→ **What to do**
A. Quote the blog excerpt from "Tuesday, March 3, 2009" through "layers of mitts.".
B. Summarize the blog excerpt in three sentences.
C. Name the people the blog excerpt lists as presenters at the benefit concert.

→ **Text segment**
= = =
It's beautiful outside - chilly but very sunny; hope leaps up again for us (we? Come on, grammar buffs, let me know) weather-battered Ontarians.
Wayson called me the other day. "Quick, turn on the TV - Dr. Phil is talking to people who shop at Goodwill!" Surely Wayson Choy and I are the only people who would be interested in this conversation. But it was boring - just people boasting about what great stuff they got for very little money. I've been talking like that for thirty years. What I wanted to know was if they had any new techniques for getting good stuff or saving time, but no.
Ellen Roseman, who knows of my past romantic life with Sir Paul, sent me the following information. I don't know who half of them are, but I sure know the first three. Half of the Beatles, together again - if I were going to be here, maybe I'd try to go. But sadly, oh so sadly, I cannot because I'll be in boring old Paris.
Paul McCartney and special guests Ringo Starr, Sheryl Crow, Donovan, Eddie Vedder, Ben Harper, Moby, Paul Horn, Bettye LaVette, and Jim James will perform at the David Lynch Foundation's benefit concert, "Change Begins Within," at Radio City Music Hall in New York on Saturday, April 4th, 7:30 p.m.
David Lynch, Russell Simmons, Laura Dern, and other surprise guests will fill out the star-studded slate as presenters.
Tickets will go on sale on Monday, March 9, at 11 a.m. through ticketmaster.com, or by calling 866-858-0008.
Tuesday, March 3, 2009
painting teeth and writing songs
A hymn to brave and noble Torontonians, who bore such a look of suffering yesterday! It was viciously cold here - minus 12 with a wind chill of minus 20, the wind so sharp as I walked to work that it brought tears to my eyes, though I was muffled in long puffy coat and hood, face hidden behind a scarf and hands in two layers of mitts.
The rub is that it's March now, spring in Vancouver and in other temperate climes. But I'm grateful, too, when it's like this; this hideous weather is why Canada is liveable. With our stable political and, now, economic climate, if we had glorious weather to boot, the country would be crawling with Canadians instead of a paltry few million. You have to be tough to survive here - freezing winds or blackflies and humidity. Tough and crazy and, just occasionally, you may have to cry.
= = =
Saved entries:
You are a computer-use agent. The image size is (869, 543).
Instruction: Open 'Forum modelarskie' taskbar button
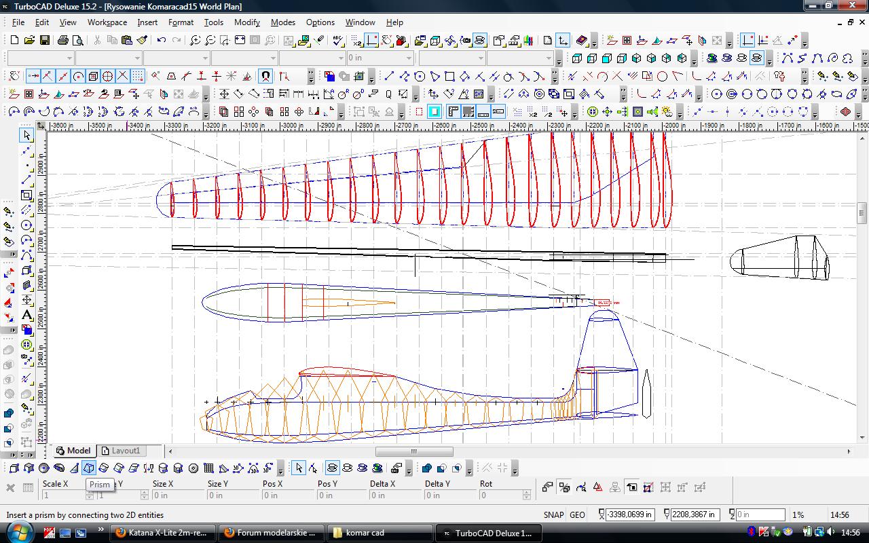coord(270,533)
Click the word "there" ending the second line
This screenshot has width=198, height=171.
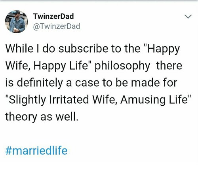pyautogui.click(x=169, y=65)
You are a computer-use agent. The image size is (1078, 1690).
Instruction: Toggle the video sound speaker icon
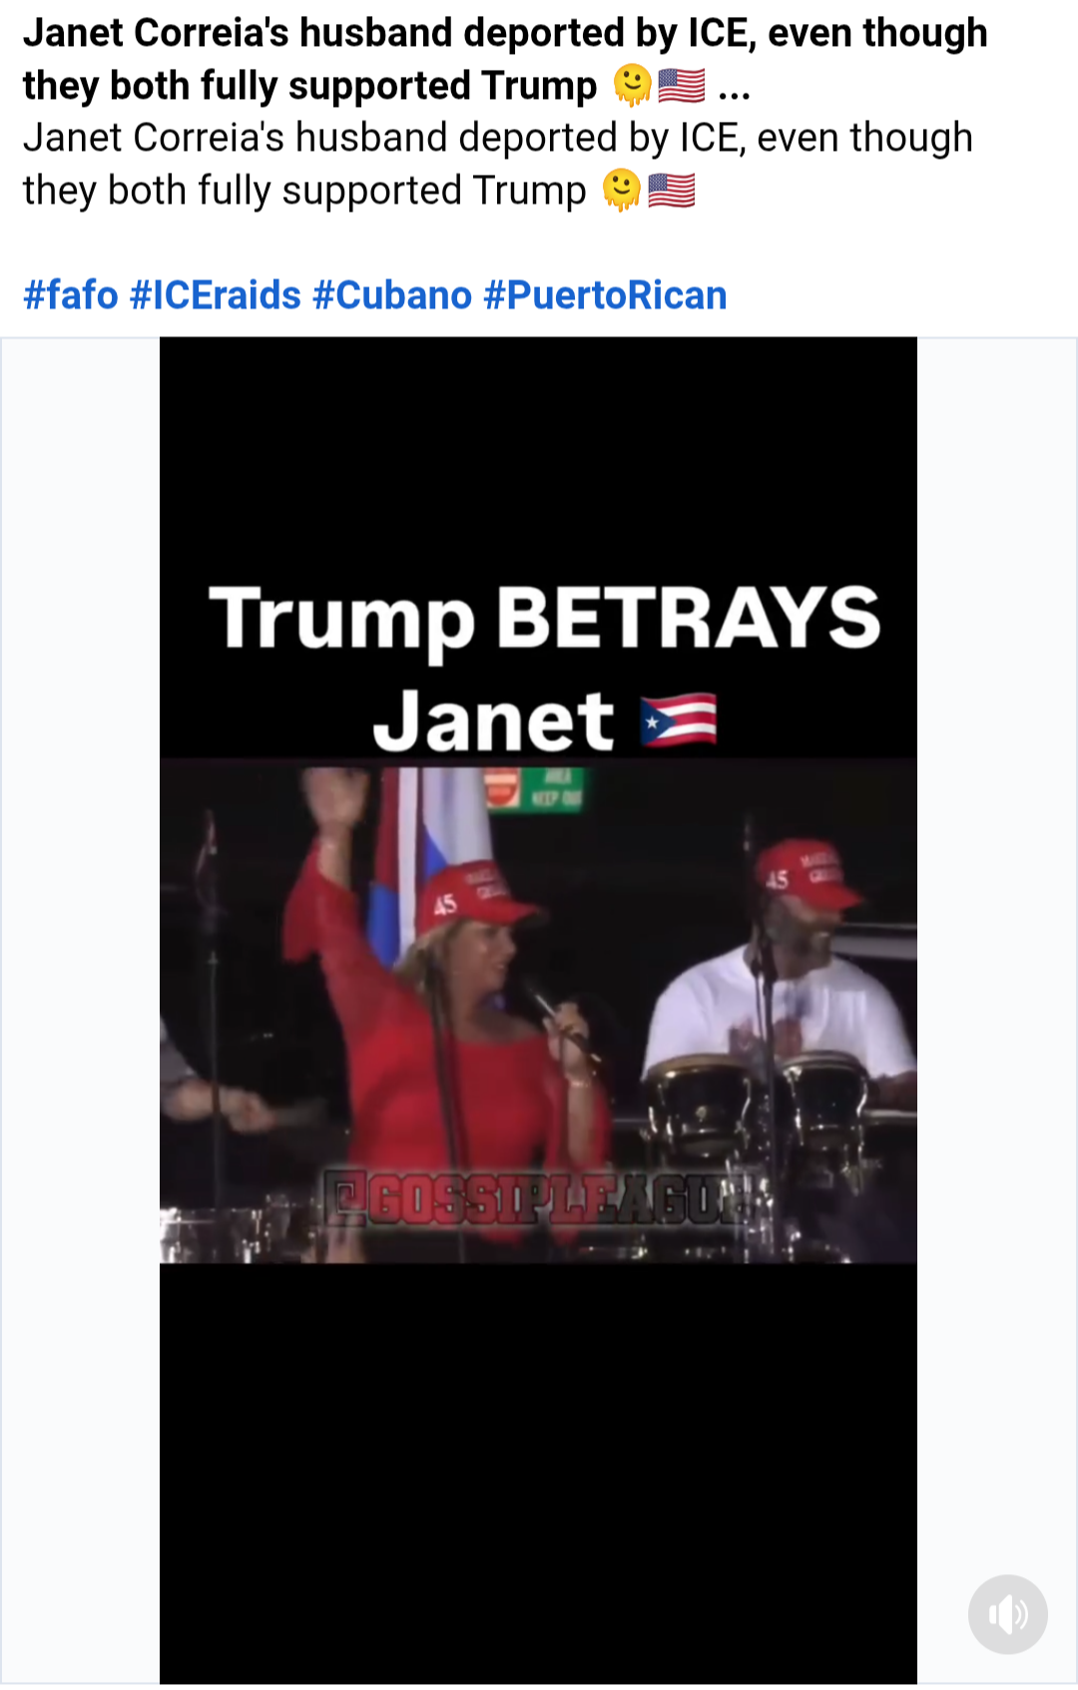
= = =
→ **Answers to each task**
A.
Tuesday, March 3, 2009
painting teeth and writing songs
A hymn to brave and noble Torontonians, who bore such a look of suffering yesterday! It was viciously cold here - minus 12 with a wind chill of minus 20, the wind so sharp as I walked to work that it brought tears to my eyes, though I was muffled in long puffy coat and hood, face hidden behind a scarf and hands in two layers of mitts.

B. The writer describes chilly but sunny weather in Ontario and finds a Dr. Phil episode about Goodwill shoppers, which Wayson Choy pointed out, boring. Ellen Roseman sent the writer details of a David Lynch Foundation benefit concert at Radio City Music Hall with Paul McCartney, Ringo Starr and others, which the writer will miss while in Paris. A post dated Tuesday, March 3, 2009 describes bitter cold in Toronto and argues that such harsh weather is why Canada is liveable.

C. David Lynch, Russell Simmons, Laura Dern